# MyOpenMath/Solutions/Gauss law (TF)

These questions are inspired by MyOpenMath/Solutions/Gauss law (TF)/Proof

### $dA_{1}=dA_{3}\;?$ This is NOT generally true. By the definition of solid angle, the projection of $d{\vec {S}}$ along the ${\hat {r}}$ does obey a conservation law. The surface area element is $d{\vec {S}}={\hat {n}}dA$ , and the projection of this surface along the radial ${\hat {r}}$ can be used to define the solid angle of a flux cone:

$d\Omega ={\frac {d{\vec {S}}_{1}\cdot {\hat {r}}}{r_{1}^{2}}}={\frac {d{\vec {S}}_{3}\cdot {\hat {r}}}{r_{3}^{2}}}={\frac {{\hat {n}}_{1}\cdot {\hat {r}}dA_{1}}{r_{1}^{2}}}={\frac {{\hat {n}}_{3}\cdot {\hat {r}}dA_{3}}{r_{3}^{2}}}$ Since ${\hat {n}}_{j}\cdot {\hat {r}}=\cos \theta _{j}$ , we have:

${\frac {dA_{1}}{dA_{3}}}=\left({\frac {r_{1}}{r_{3}}}\right)^{2}\left({\frac {\cos \theta _{3}}{\cos \theta _{1}}}\right)$ From the figure, $r_{3}>r_{1}$ . But there is no hint as to the angle between the unit normal ${\hat {n}}$ and the radial unit vector ${\hat {r}}$ , except that since the ${\vec {r}}$ exits the surface at both points, we know that:

$\cos \theta _{1}>0{\text{ AND }}\cos \theta _{3}>0$ While for some orientations of the surface areas at 1 and 3, the statement, $dA_{1}=dA_{3}$ , could be true, the statement is not generally true.

### ${\vec {E_{1}}}\cdot d{\vec {S_{1}}}={\vec {E_{3}}}\cdot d{\vec {S_{3}}}\;?$ This is generally true.
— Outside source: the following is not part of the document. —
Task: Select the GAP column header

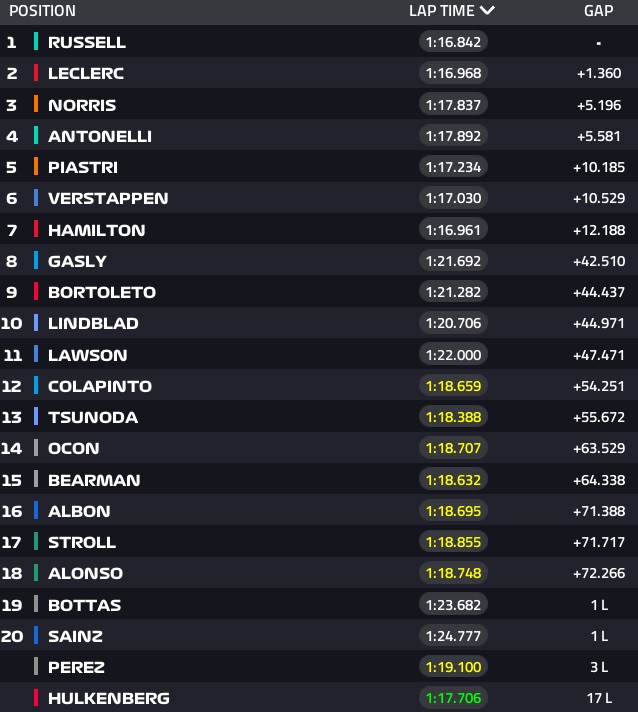Action: [598, 10]
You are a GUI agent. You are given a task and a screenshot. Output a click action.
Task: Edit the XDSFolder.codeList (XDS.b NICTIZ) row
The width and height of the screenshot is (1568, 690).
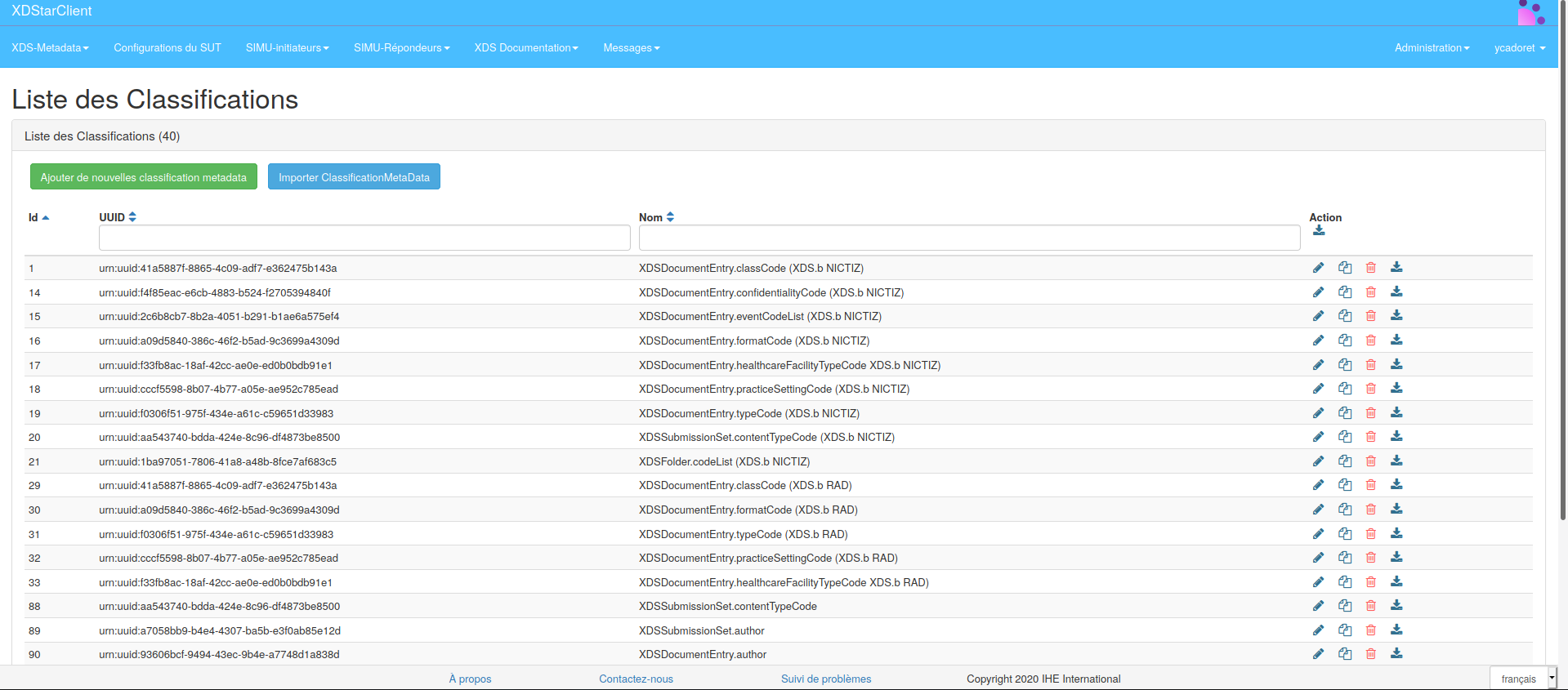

Since the electric field falls as $1/r^{2}$ and points in the ${\hat {r}}$ direction, each term is directly proportional a solid angle. Moreover, since the flux cone exits at both points, the angle between the outward unit normal and the electric field is less than 90°. It must be emphasized that this is true because there is only one point charge is present.

### ${\vec {E_{1}}}\cdot d{\vec {S_{1}}}+{\vec {E_{3}}}\cdot d{\vec {S_{3}}}=0\;?$ This is generally NOT true. If the charge is positive, the electric field points from left to right, as do both surface areas $d{\vec {S}}_{1}={\hat {n}}dA_{1}$ and $d{\vec {S}}_{3}={\hat {n}}dA_{3}$ . Hence, both terms are positive (provided the charge is not zero.)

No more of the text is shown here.